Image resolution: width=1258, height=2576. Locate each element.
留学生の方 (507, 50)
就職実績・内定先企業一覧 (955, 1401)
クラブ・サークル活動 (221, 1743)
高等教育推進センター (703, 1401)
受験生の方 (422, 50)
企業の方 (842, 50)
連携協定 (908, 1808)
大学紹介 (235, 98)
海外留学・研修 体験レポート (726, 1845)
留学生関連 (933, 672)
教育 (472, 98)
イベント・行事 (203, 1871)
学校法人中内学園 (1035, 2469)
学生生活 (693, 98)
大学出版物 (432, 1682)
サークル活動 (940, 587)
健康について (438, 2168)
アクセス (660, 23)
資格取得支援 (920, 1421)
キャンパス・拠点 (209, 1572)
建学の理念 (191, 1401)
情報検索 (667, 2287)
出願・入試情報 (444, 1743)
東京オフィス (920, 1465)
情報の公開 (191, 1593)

○ ○ ○

Set down the full listing once more, exactly as written.

Exercise result ▸
Image resolution: width=1258, height=2576. Locate each element.
留学生の方 (507, 50)
就職実績・内定先企業一覧 (955, 1401)
クラブ・サークル活動 (221, 1743)
高等教育推進センター (703, 1401)
受験生の方 (422, 50)
企業の方 (842, 50)
連携協定 (908, 1808)
大学紹介 (235, 98)
海外留学・研修 体験レポート (726, 1845)
留学生関連 (933, 672)
教育 (472, 98)
イベント・行事 (203, 1871)
学校法人中内学園 (1035, 2469)
学生生活 (693, 98)
大学出版物 (432, 1682)
サークル活動 (940, 587)
健康について (438, 2168)
アクセス (660, 23)
資格取得支援 (920, 1421)
キャンパス・拠点 (209, 1572)
建学の理念 (191, 1401)
情報検索 (667, 2287)
出願・入試情報 (444, 1743)
東京オフィス (920, 1465)
情報の公開 (191, 1593)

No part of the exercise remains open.